[Opening Records section]
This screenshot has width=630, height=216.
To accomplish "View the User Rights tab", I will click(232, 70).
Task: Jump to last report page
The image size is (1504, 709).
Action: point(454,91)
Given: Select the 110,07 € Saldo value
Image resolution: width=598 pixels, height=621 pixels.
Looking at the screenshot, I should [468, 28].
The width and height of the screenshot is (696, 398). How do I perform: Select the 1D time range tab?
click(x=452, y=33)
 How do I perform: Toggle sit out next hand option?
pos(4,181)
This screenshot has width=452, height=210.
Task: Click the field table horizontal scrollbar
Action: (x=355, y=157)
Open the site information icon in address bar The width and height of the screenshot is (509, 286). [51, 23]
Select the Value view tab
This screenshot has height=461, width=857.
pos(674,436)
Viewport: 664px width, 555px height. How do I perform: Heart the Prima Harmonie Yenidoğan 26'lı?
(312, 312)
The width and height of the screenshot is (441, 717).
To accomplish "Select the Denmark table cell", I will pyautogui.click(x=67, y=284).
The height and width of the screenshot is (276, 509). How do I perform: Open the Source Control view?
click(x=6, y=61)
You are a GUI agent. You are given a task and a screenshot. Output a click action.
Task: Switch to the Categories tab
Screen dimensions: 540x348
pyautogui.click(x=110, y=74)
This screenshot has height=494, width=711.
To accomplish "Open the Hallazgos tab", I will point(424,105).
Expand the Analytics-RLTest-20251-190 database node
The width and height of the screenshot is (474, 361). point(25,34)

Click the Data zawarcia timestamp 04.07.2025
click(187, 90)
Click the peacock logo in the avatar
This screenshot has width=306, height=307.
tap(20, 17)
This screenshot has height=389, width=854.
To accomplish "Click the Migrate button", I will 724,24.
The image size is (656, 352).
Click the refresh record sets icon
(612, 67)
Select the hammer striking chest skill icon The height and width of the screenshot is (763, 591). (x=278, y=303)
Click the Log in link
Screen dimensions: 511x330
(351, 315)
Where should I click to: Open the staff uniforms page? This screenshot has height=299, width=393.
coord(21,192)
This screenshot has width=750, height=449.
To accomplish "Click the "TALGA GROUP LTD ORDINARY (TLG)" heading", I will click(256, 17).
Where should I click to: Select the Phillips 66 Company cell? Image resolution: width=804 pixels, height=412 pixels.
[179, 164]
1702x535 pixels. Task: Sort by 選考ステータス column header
[Closing Records section]
What the task requires:
The number of lines in the entries holding the word "accomplish" is what is needed. Supply that number only.

Response area:
5